Collected data entries:
┏━━

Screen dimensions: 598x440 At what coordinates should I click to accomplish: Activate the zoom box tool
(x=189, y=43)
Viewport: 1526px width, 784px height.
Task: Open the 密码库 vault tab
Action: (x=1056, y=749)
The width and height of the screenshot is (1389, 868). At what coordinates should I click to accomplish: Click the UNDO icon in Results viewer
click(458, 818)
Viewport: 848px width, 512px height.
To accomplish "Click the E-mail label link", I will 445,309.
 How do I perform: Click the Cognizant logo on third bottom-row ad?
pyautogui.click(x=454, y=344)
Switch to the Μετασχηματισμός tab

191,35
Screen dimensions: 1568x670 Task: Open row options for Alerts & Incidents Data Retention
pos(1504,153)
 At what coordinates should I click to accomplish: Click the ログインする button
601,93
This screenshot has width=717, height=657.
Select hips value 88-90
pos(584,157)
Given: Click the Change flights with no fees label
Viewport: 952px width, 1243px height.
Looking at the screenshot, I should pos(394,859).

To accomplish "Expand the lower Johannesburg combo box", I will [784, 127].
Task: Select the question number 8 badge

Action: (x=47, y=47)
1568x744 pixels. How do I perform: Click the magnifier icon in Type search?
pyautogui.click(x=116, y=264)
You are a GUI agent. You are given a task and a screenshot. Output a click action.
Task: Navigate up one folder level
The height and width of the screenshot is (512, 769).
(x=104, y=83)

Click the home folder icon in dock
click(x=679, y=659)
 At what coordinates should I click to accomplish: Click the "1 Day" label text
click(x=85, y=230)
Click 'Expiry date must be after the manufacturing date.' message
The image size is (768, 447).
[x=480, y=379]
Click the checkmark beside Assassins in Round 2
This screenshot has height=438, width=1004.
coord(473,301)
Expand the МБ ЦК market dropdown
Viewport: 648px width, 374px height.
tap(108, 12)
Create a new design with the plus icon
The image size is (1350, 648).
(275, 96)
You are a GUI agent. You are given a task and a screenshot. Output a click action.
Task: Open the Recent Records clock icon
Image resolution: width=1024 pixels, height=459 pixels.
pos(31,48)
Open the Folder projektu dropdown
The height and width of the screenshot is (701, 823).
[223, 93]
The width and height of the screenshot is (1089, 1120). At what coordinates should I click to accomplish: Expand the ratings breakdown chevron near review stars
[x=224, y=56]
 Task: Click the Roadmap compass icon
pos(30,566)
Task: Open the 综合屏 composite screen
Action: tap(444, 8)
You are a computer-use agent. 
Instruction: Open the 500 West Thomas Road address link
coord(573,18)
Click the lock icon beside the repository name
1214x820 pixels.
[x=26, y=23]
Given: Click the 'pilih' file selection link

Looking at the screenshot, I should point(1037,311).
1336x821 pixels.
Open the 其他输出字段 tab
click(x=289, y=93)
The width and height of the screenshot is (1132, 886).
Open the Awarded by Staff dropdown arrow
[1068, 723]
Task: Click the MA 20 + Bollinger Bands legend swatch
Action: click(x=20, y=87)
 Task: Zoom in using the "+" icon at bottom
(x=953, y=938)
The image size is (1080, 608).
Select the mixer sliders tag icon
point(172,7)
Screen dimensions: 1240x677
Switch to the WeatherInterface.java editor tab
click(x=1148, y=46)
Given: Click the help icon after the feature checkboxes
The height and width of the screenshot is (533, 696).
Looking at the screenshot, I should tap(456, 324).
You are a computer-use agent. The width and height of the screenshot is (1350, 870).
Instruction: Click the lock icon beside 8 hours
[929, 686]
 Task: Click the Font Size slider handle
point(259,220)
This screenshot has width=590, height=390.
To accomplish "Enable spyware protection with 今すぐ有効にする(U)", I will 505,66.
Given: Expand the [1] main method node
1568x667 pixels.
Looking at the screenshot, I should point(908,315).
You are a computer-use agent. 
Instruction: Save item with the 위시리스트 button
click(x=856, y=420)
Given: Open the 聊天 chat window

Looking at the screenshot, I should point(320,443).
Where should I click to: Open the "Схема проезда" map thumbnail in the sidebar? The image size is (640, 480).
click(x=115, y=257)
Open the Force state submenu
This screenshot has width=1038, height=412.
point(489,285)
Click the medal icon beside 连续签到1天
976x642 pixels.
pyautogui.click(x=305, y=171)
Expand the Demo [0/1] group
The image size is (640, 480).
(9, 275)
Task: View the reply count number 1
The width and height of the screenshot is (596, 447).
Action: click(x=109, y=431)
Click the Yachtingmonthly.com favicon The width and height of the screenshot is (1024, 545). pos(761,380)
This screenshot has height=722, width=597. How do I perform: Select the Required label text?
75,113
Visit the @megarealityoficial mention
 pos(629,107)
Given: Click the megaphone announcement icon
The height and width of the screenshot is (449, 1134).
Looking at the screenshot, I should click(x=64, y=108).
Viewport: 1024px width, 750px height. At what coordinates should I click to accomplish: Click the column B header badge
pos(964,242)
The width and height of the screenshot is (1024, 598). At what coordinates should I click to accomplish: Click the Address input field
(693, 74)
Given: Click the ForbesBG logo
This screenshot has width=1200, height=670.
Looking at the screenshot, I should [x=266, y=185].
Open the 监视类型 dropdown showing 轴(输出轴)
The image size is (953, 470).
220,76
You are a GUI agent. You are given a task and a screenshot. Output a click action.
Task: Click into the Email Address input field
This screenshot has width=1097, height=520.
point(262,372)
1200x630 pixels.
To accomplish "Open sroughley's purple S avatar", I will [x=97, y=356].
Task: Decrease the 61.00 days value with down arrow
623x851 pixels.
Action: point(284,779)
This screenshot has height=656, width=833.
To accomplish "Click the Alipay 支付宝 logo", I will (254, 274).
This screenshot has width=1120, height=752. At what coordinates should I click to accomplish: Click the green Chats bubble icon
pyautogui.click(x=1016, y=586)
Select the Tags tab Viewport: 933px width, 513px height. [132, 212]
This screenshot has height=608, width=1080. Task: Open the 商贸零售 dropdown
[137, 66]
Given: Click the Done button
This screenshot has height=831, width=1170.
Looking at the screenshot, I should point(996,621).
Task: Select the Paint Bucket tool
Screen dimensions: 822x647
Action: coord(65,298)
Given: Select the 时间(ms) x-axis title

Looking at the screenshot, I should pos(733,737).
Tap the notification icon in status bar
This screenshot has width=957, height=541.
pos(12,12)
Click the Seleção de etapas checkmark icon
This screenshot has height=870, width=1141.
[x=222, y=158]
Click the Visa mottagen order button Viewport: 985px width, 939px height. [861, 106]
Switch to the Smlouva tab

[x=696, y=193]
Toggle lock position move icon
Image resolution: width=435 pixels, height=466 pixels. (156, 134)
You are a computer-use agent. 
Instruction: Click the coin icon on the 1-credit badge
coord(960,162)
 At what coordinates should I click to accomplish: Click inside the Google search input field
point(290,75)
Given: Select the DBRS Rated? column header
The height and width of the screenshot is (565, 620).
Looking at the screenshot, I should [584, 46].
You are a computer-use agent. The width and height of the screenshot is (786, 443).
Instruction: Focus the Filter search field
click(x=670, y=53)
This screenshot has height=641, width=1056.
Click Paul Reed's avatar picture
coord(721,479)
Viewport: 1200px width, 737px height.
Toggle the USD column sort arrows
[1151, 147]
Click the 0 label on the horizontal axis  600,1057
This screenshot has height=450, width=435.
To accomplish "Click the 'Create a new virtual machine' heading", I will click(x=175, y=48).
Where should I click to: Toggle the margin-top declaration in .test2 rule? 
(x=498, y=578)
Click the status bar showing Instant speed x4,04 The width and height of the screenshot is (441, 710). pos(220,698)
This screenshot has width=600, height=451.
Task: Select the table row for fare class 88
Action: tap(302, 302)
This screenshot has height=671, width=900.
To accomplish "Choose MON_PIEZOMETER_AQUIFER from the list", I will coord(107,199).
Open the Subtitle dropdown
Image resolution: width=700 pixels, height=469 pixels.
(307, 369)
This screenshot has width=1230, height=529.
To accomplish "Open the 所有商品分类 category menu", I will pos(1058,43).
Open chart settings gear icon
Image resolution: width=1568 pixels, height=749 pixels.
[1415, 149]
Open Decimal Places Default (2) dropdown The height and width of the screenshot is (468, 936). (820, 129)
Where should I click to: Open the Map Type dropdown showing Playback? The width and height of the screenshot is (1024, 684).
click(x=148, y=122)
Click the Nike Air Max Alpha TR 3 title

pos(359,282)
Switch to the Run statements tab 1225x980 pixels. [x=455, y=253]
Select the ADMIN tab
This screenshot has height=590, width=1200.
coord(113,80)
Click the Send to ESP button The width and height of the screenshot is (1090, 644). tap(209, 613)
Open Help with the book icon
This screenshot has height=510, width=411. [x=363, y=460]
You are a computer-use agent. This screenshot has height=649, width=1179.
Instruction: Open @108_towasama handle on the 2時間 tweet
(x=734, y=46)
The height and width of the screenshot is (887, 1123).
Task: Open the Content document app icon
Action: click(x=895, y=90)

┗━━

Exact copies of the lines from the one containing "Open Help with the book icon" through the final line of the records are all the answer should hold.

Open Help with the book icon
This screenshot has height=510, width=411. [x=363, y=460]
You are a computer-use agent. This screenshot has height=649, width=1179.
Instruction: Open @108_towasama handle on the 2時間 tweet
(x=734, y=46)
The height and width of the screenshot is (887, 1123).
Task: Open the Content document app icon
Action: click(x=895, y=90)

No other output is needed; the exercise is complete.